If someone approaches me with a label that feels like name-calling, my defenses go up, my walls get higher, my heart closes shop and there is no longer room for relationship. I am not going to hear how you love me and care for me and want to share your heart with me after you’ve insinuated that I am dark, scary, and evil. Labeling is not helpful. Relationship is helpful. Breaking bread and fellowship are helpful. Lifting others up is helpful. Loving one another, sharing each other’s story, giving context to why we believe what we believe is helpful. Pointing fingers, calling names, using words that make others feel like they have to defend who they are and what they believe is not helpful…even when you have the best of intentions.

Regardless of technical definitions, the words we use to speak to one another or about one another often carry emotional meaning, which in turn causes emotional reactions. Regardless of why you choose to use a certain term, considering how your language affects a person’s heart is more important than driving home the point you are trying to make. The words you choose matter.

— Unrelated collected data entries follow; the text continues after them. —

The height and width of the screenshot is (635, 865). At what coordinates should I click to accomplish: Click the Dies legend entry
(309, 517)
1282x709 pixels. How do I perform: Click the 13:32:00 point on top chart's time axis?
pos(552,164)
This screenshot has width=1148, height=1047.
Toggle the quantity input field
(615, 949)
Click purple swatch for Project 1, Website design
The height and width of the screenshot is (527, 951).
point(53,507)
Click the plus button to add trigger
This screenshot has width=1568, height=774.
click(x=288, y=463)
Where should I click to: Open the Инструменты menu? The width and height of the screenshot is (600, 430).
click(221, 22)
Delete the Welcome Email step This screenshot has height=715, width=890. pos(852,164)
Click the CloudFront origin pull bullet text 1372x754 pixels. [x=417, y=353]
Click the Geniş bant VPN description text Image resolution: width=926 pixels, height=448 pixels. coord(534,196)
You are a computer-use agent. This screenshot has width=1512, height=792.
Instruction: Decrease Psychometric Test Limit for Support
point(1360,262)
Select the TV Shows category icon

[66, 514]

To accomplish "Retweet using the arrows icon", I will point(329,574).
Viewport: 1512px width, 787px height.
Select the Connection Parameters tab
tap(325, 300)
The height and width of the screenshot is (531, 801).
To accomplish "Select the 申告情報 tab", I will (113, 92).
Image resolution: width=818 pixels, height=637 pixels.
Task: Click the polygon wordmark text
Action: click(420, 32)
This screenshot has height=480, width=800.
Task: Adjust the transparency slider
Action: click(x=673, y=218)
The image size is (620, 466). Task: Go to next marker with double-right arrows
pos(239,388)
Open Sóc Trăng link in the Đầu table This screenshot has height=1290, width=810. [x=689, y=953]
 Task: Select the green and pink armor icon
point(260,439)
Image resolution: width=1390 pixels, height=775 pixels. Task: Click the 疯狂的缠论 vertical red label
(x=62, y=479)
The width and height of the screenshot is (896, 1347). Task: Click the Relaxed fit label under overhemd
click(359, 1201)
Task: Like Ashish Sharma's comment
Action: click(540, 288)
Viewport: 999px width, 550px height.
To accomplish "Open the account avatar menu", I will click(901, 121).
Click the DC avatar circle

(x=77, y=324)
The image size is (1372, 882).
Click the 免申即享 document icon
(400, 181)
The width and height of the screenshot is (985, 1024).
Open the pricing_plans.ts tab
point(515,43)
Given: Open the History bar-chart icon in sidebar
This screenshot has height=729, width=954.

With all of this being said, I also had comments from readers that have experienced what they called a “kidnapping” of a loved one by the Mormon Church. I have not experienced this with the LDS community, but I want to share my story. There are churches of all faiths and denominations that have unfit representatives who use their church to abuse power and perpetuate sin. My great aunt was preyed upon by a “pastor” of an evangelical church in rural Oklahoma. She wasn’t able to have children, so he used the hole in her heart, the vulnerability, the pain to convince her to adopt him. He has parents, a wife and kids, a church and yet he is also an adopted son of my great aunt. She uses her life savings to pay for his expensive trips, his gorgeous house, and his kid’s college tuition. As soon as she began to show signs of forgetfulness, he moved her into a nursing home and wouldn’t let her leave. My family isn’t allowed to visit her because he is now her guardian and has requested that none of us be allowed into the nursing facility to see her. It has been a gut-wrenching, heart-breaking, rage-inducing, grief-stricken process to watch and live. So, please let me say that if you’ve experienced something similar I can understand, truly understand, why you would look at the religion affiliated with that person or those people who tore your family apart and feel nothing but disgust, fear, and anger towards them. The challenges for me and for anyone who has experienced something comparable to this is to (1) refrain from judging the whole lot according to the actions of a few and (2) seek the heart of Jesus who is the only one with the grace to love and forgive all people under all circumstances.

If we do witness this sort of behavior in our faith communities, we must speak up. If there are people attending a church, any church, who begin to shun their family because they practice a different faith or if there are people being “ex-communicated” for their sin, their lack of faith, their decisions, their lifestyle, their humanness, then we are called by Jesus to call this out. Jesus was not exclusionary. Jesus did not say “love those who are like you” or “love those who live up to your moral standards” or “love those who attend the same church” or “love those who never show their sin.” Jesus said, “Love the Lord your God with all your soul and with all your mind and with all your strength…Love your neighbor as yourself. There is no commandment greater than these.” Mark 12:30-31.

In summary, if we’re going to love like Jesus and proclaim a faith in a God who is Love then we must love our neighbors as ourselves. We must be cautious and caring with our words, bold in our response to injustice, forgiving of those who have hurt us, and inclusive of all of God’s image bearers! When we share our faith and our truth and our beliefs, may we do so with words of love void of judgement, words of connection void of shame, words that build bridges instead of walls and words that embrace the hearts of others in the warmth of agape love. May we always speak our truth with kindness. Words matter!